Clostridium difficile infections (CDIs) can result from a hospital stay. CDIs can cause symptoms ranging from diarrhea to life-threatening inflammation of the colon. People at risk for CDIs may have an illness that requires prolonged use of antibiotics. Increasingly, the disease is also spread, particularly among older adults, in the hospital. Each year, tens of thousands of people in the United States get sick from C. difficile, including some otherwise healthy people who aren't hospitalized or taking antibiotics. Antibiotics are the course of treatment for CDIs.
Every year, 4.5 million patients are rushed to the emergency room due to medication side effects or errors. About 1.9 million of them are admitted into the hospital, and as many as 100,000 die. Adverse drug events (ADEs) are very common and hugely preventable. Patients 65 and older are two to three times more likely to experience ADEs when compared to younger patients. Mountain-Pacific is working to collaborate with pharmacists, clinicians, patients and patient advocates to improve health and safety by reducing the number of ADEs that occur every year.

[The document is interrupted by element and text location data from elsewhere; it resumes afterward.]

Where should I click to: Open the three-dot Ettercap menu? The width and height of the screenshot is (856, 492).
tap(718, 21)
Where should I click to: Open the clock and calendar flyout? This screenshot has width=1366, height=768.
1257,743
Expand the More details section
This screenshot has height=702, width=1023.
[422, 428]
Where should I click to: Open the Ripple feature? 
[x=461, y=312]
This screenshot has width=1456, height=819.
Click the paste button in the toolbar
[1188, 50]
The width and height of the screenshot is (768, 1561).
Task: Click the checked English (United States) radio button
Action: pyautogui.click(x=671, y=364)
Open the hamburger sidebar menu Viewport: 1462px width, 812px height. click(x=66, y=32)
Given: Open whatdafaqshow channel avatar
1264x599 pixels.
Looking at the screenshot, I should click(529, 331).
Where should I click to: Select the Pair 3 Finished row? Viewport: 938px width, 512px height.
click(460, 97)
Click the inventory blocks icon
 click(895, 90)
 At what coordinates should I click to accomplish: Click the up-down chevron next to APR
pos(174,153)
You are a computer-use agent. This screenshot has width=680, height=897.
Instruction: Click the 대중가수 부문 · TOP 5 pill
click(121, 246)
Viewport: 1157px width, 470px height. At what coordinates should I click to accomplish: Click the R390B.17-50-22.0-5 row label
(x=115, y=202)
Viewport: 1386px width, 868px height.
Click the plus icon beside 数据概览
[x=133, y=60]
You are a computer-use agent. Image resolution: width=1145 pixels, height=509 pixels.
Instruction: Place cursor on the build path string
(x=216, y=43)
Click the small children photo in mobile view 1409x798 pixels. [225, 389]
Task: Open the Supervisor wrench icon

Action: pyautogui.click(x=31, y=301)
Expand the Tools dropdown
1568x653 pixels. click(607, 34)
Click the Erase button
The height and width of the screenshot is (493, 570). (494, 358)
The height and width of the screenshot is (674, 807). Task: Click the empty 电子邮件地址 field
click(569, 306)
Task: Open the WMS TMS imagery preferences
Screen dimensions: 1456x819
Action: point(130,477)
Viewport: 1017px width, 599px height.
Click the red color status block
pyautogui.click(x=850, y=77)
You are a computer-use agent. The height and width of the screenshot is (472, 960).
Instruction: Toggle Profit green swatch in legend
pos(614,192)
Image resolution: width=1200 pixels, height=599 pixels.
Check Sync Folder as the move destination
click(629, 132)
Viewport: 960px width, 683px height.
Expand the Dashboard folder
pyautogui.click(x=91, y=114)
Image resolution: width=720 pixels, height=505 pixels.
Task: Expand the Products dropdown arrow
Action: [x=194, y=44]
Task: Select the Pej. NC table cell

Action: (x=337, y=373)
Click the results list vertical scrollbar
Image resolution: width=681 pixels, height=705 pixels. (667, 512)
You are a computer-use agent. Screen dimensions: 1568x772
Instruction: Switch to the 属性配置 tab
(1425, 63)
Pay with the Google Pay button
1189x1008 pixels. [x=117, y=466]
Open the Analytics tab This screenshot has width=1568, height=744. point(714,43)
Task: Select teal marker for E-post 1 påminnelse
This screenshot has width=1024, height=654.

The Centers for Medicare & Medicaid Services (CMS) provides information on the quality of care given at many hospitals nationwide that have agreed to provide data on surgical infection prevention and heart attack, heart failure and pneumonia care. You can access this information and more at Hospital Compare, which is accessible at http://www.medicare.gov/. This resource can be helpful as you choose where to seek hospital care. Discussions with your physician and other health care providers, family and friends should also provide you with useful information.